Reproduce the lines below exactly. Begin with the first, end with the line containing "Given: Click the AutoSum icon", and leave out the pictures.
(Excerpted records begins)
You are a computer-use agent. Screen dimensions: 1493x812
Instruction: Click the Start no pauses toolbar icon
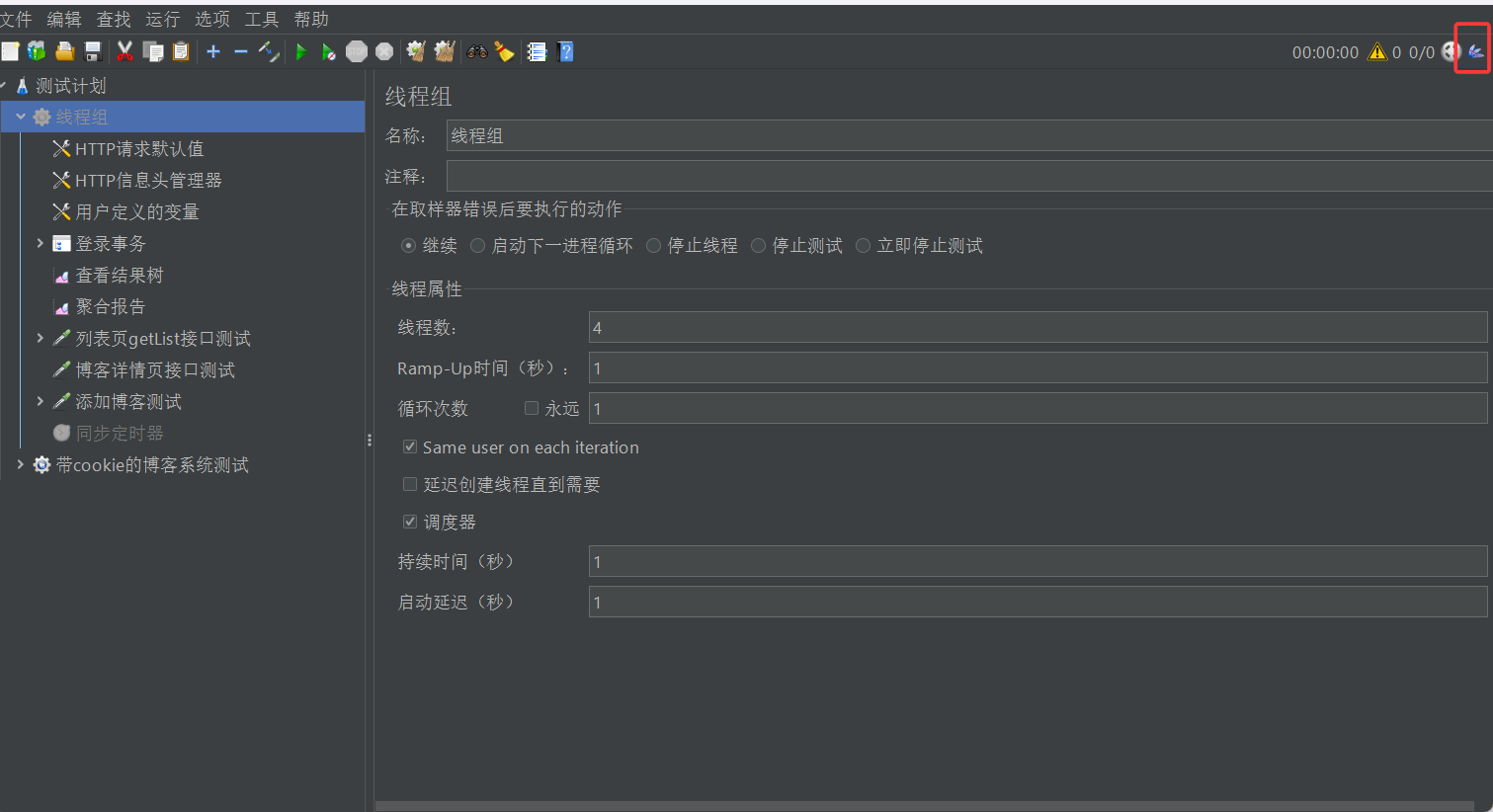(x=327, y=51)
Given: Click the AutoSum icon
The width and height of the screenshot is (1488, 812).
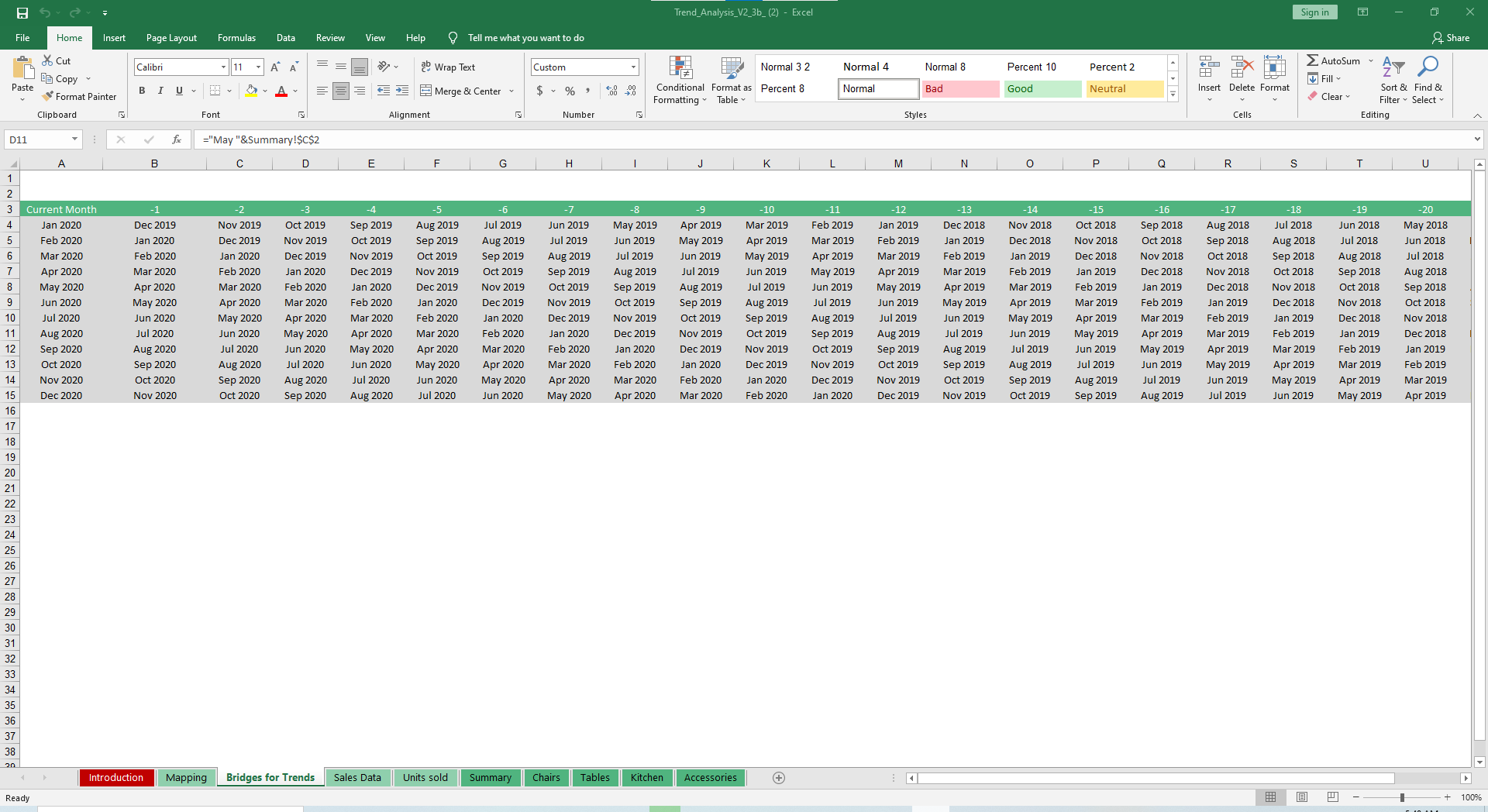Looking at the screenshot, I should click(x=1312, y=60).
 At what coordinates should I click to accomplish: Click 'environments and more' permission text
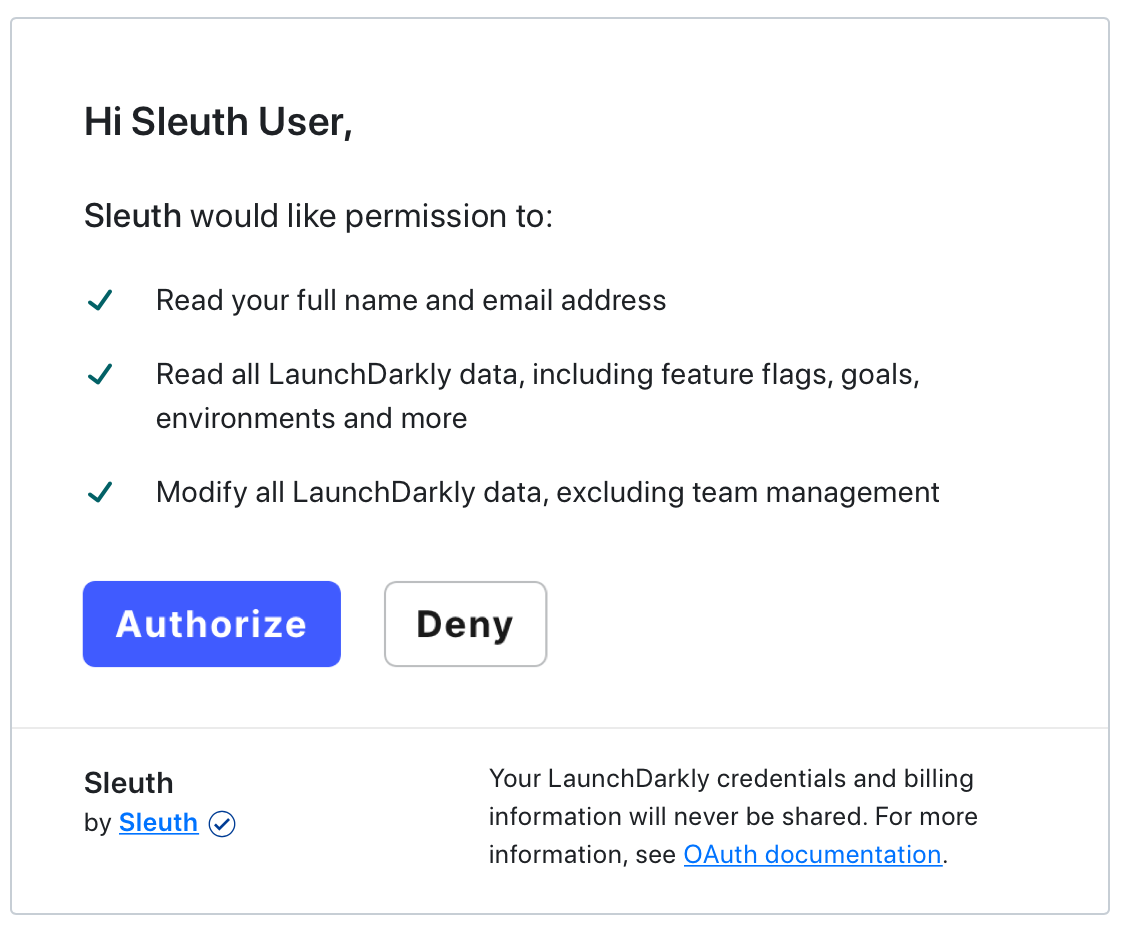[x=311, y=418]
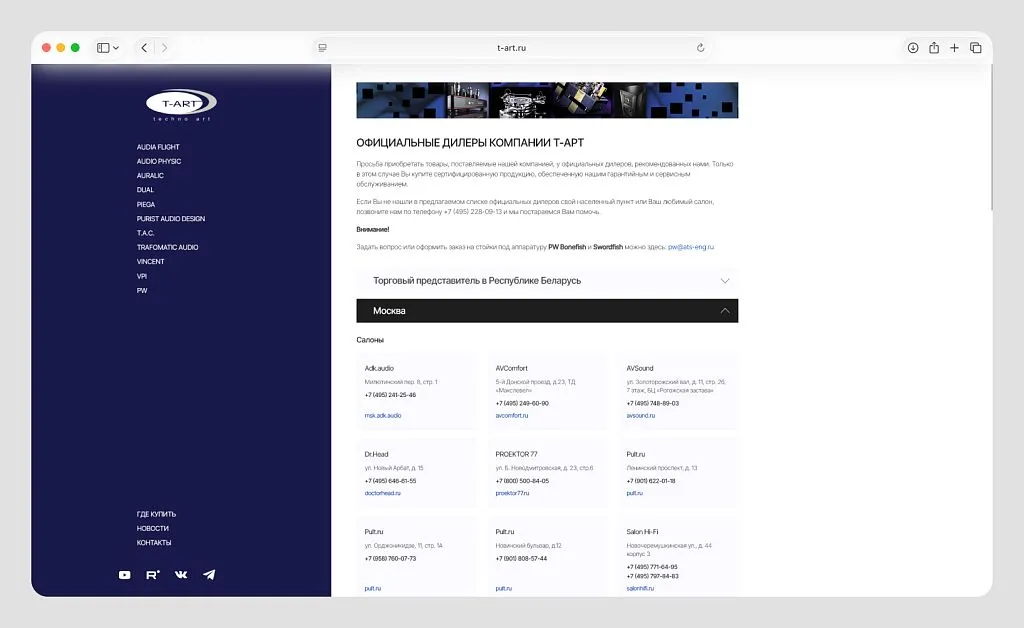Open avcomfort.ru dealer website link
1024x628 pixels.
pos(511,415)
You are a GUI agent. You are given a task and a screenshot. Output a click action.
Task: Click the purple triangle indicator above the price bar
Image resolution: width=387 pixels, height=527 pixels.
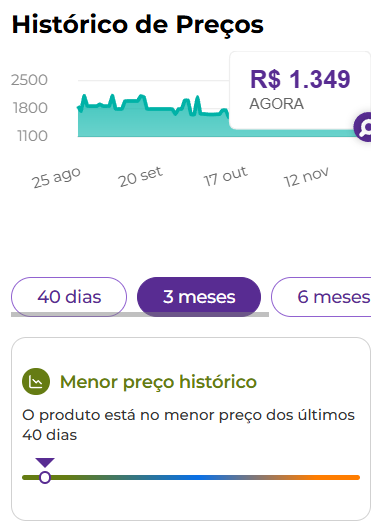(x=45, y=462)
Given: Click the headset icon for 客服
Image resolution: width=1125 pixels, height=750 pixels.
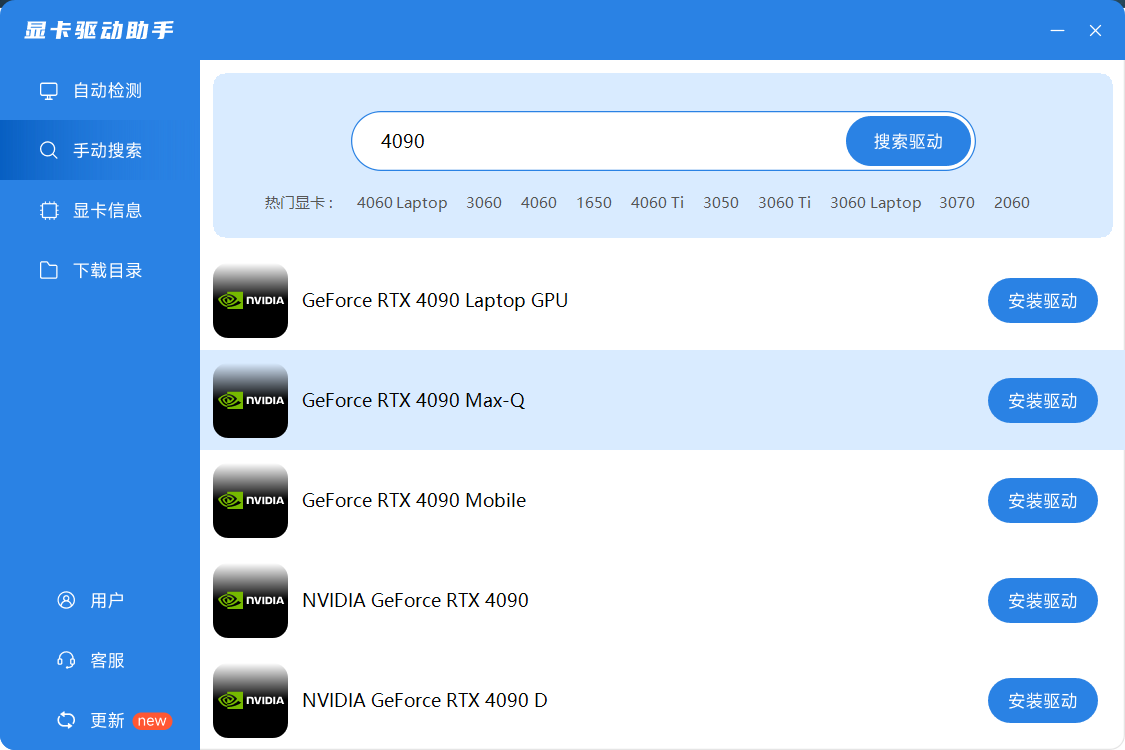Looking at the screenshot, I should (x=66, y=661).
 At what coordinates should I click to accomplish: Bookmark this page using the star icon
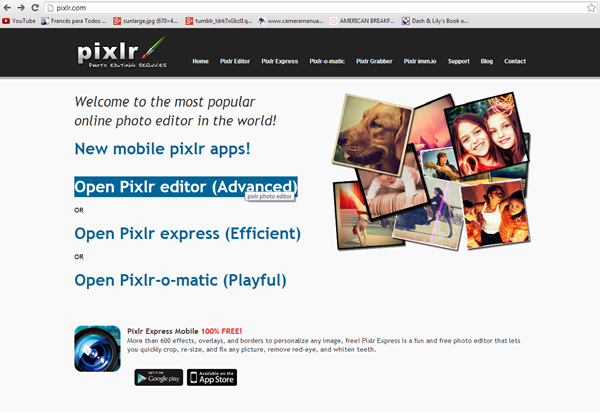click(591, 7)
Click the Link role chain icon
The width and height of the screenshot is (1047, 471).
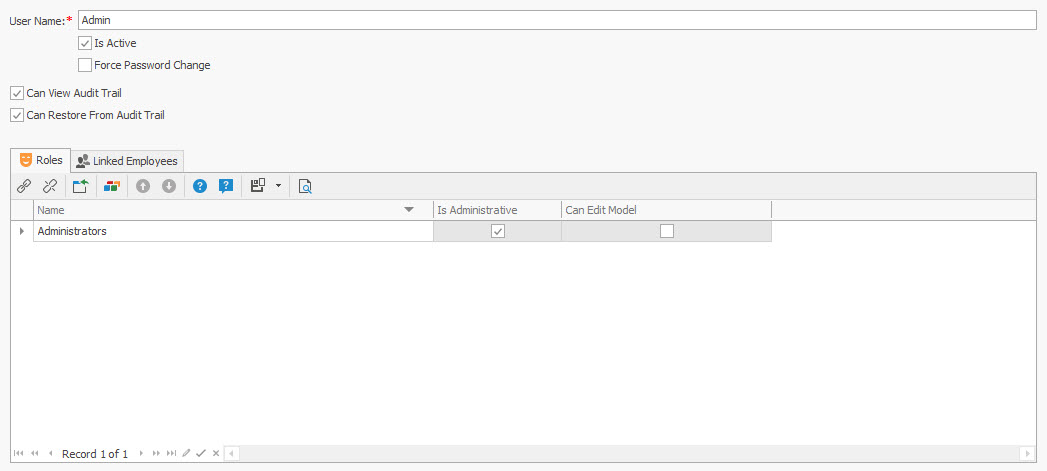tap(24, 186)
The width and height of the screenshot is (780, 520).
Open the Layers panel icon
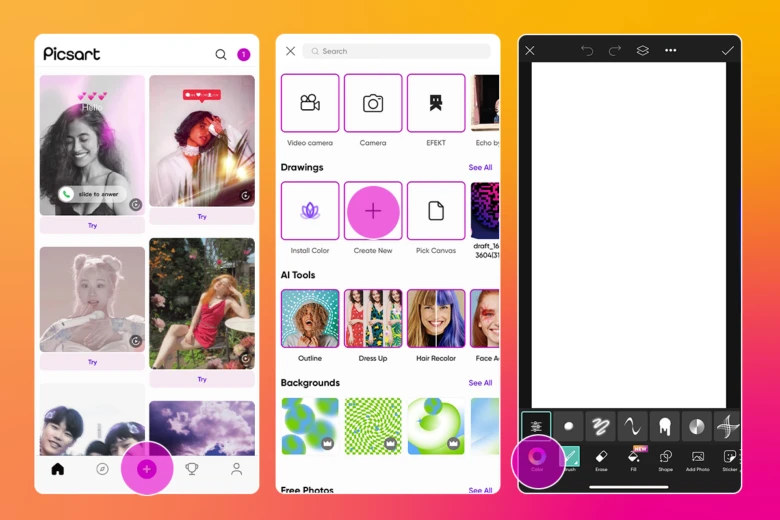[643, 51]
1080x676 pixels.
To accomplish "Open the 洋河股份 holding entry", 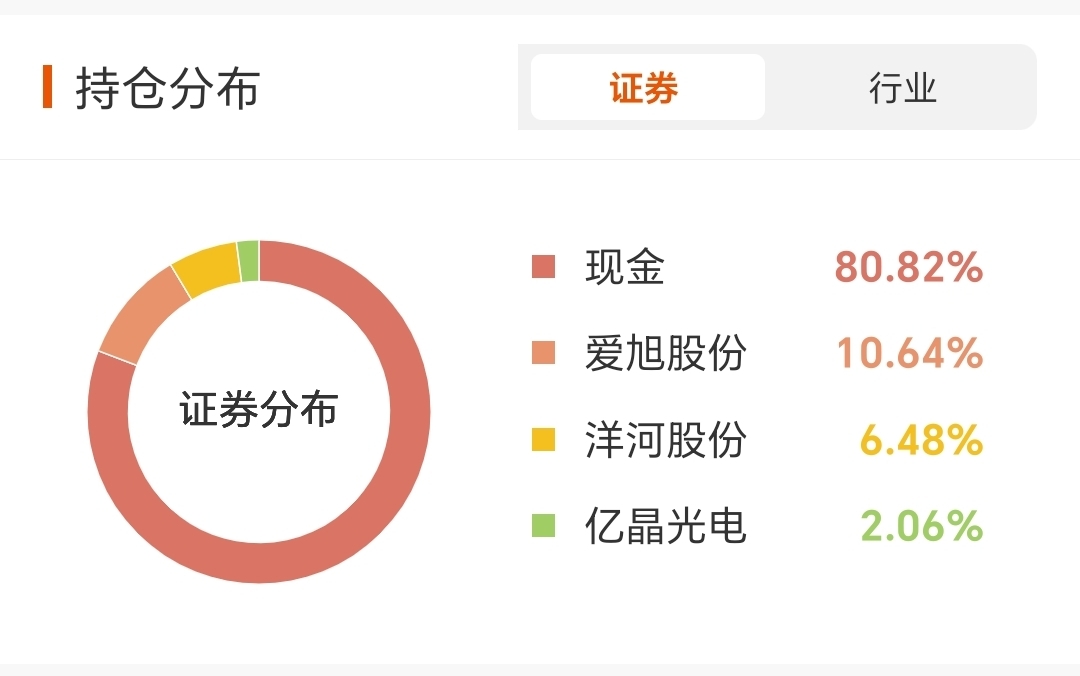I will pos(665,439).
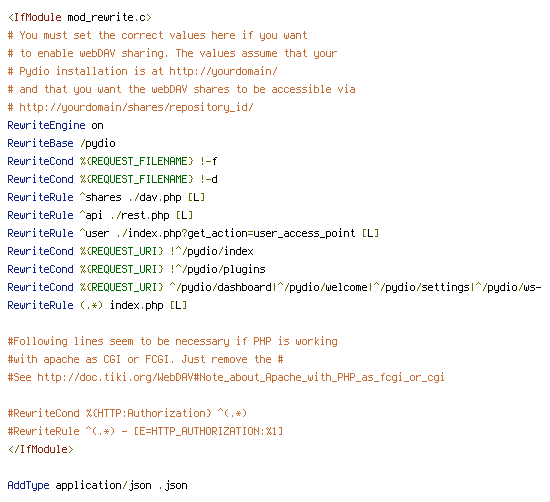This screenshot has height=502, width=550.
Task: Click the ^shares ./dav.php rewrite rule
Action: [106, 197]
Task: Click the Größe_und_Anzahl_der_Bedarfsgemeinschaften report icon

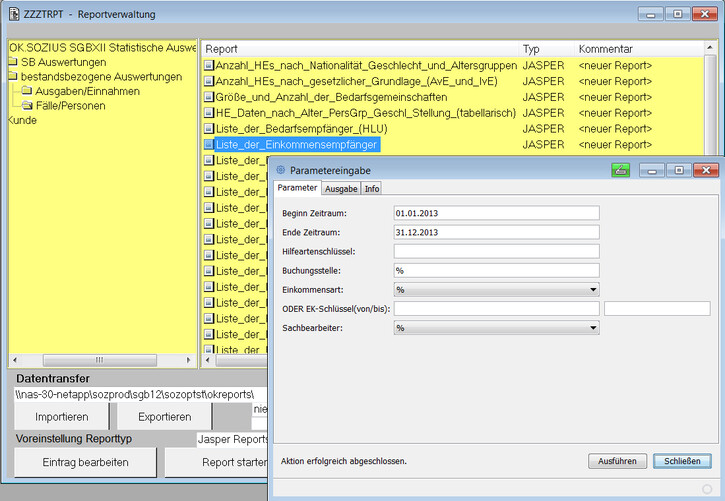Action: [x=209, y=97]
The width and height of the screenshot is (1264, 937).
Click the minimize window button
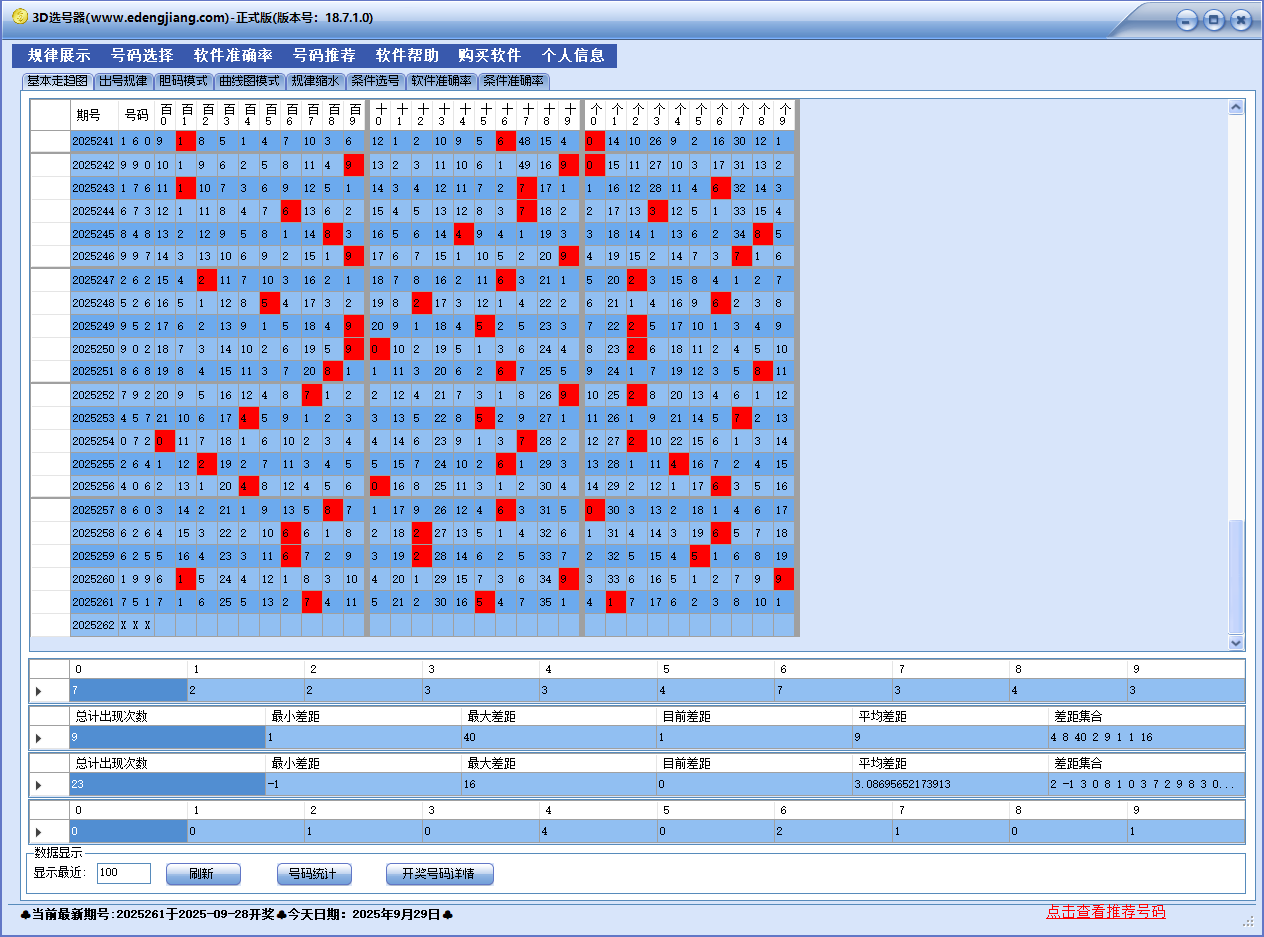[x=1187, y=20]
(Excerpted records ends)
> _Exercise answer_:
You are a computer-use agent. Screen dimensions: 1493x812
Instruction: Click the Start no pauses toolbar icon
(x=327, y=51)
Given: Click the AutoSum icon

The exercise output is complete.